We were discussing her coming over to England in September. Immediately I am back to my small concerns, worrying over a repeat of the miserable and hurtful exclusion last time she came over, when I was disbarred from going to Kitty's, with three of my closest friends, because of The Injunction. "No, no, Helen, he can't come up. You can, but he can't."



I spent a couple of days with Kim. Miraculously, she had preserved some rare refreshments from before I went to Kazakhstan, and we spent the night on something now very difficult to find, even with the modern technological gateways into the underworld.

I miss those glossy, shiny nights and mornings.
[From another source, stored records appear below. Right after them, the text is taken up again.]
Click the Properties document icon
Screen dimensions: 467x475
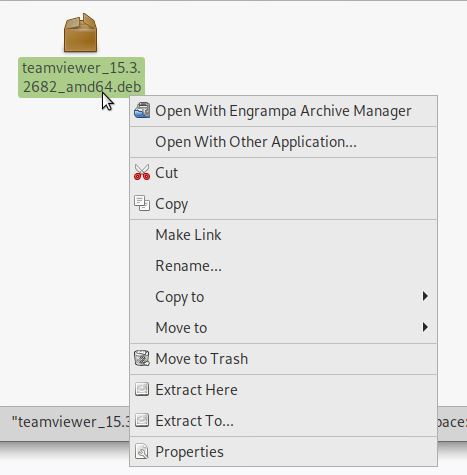(142, 452)
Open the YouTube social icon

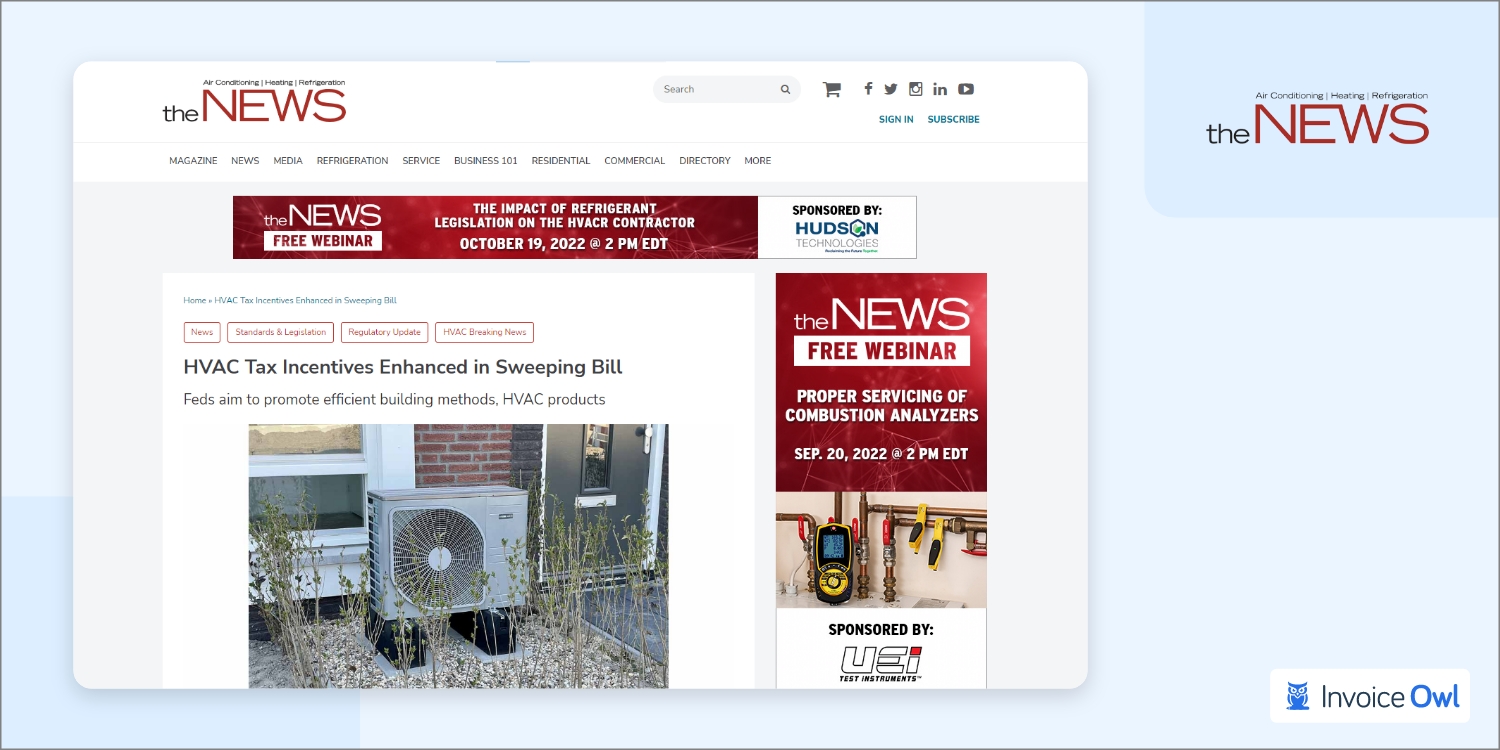tap(966, 89)
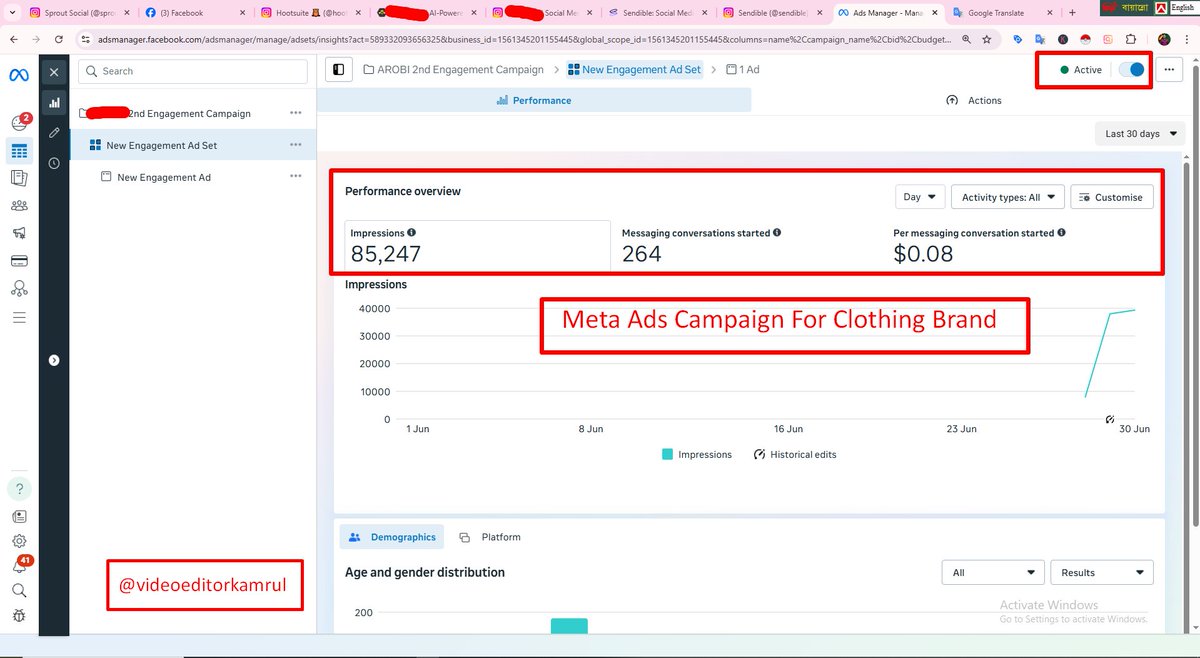
Task: Select the Campaigns grid icon in the sidebar
Action: tap(19, 151)
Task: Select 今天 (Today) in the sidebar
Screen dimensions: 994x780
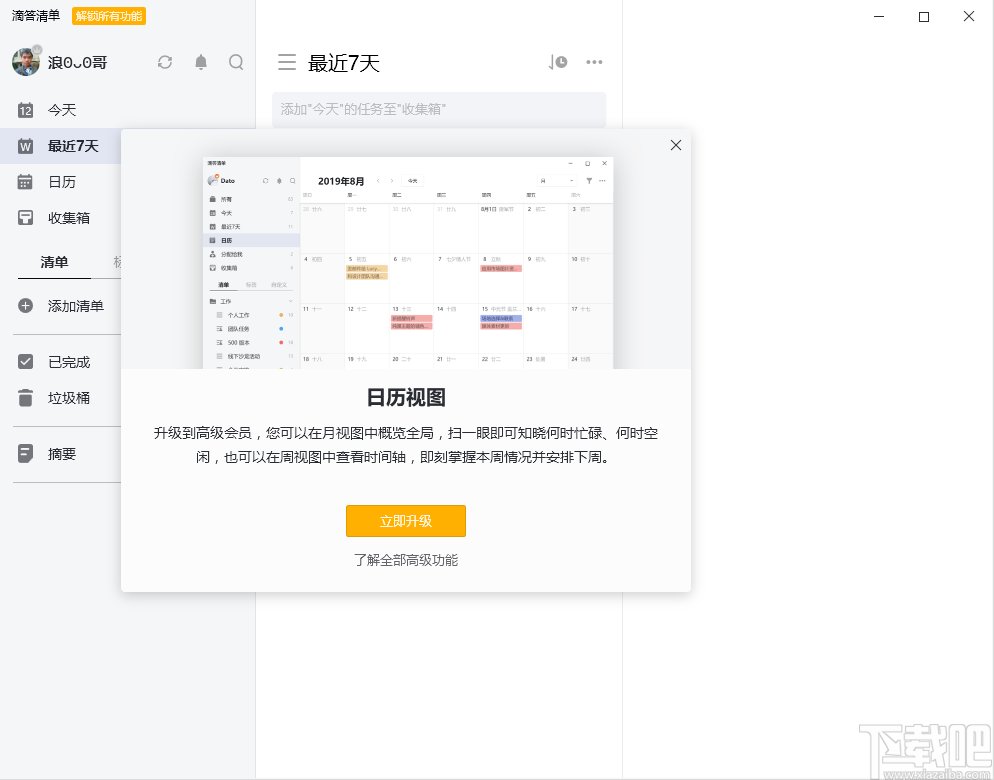Action: point(60,110)
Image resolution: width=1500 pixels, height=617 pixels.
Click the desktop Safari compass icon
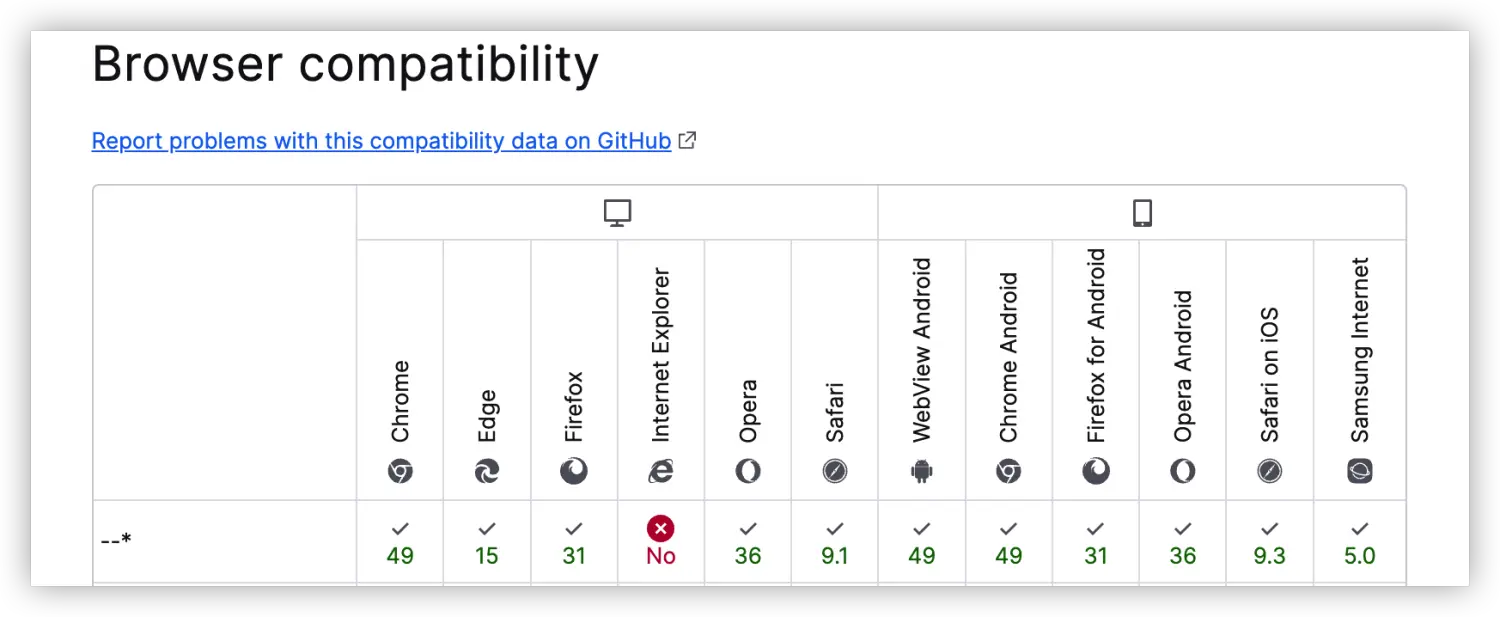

We danced like we hadn't done before -- close and tactilely, not quite like lovers, hands running only over the permitted areas. How I wanted to kiss her properly.

We wended our way slowly into Durham for my train home. She was wearing her black and white dress and looked so sexy that my speech had to be parked into auto-pilot, my eyes doing the active work.

Walking through Middlesbrough town centre, I notice a fittie a few yards away. Late 30s? Early 40s? Long shimmery blonde hair; cerise top; pencil skirt; wedges. I scan her appreciately, then for one tiny moment I am on the verge of elation, as she turns and smiles at me. Girls never do that.

It's my sister.

Kim told me about her on-off affair with the local landlord. "It counts as a good fuck though." My sister has three blokes after her and at least one on the go. Everyone's fucking in the summer, and I'm masturbating thinking about a girl who doesn't fancy me.



Well, goodbye Middlesbrough. I will miss you.

I love how Smoggies treat you as one of their own. The only people I've encountered who match them in that respect are Glaswegians, but Glaswegians are too embittered and sectarian and obsessed with religion for me. Weegies always say how separate they are from England, but when they got a chance to enact that separateness, the majority went running back to mummy England's apron strings. like a gay in denial.

I won't miss Middlesbrough's way that a mixture of shouting at children in between long silences whilst playing with your phone counts for parenting. I won't miss seeing pregnant women smoking, nor involuntarily inhaling fag smoke every single time you step outside. I won't miss the exaggerated faces that men pull at me sometimes when they make a head nod to the next table where some gay blokes are sitting.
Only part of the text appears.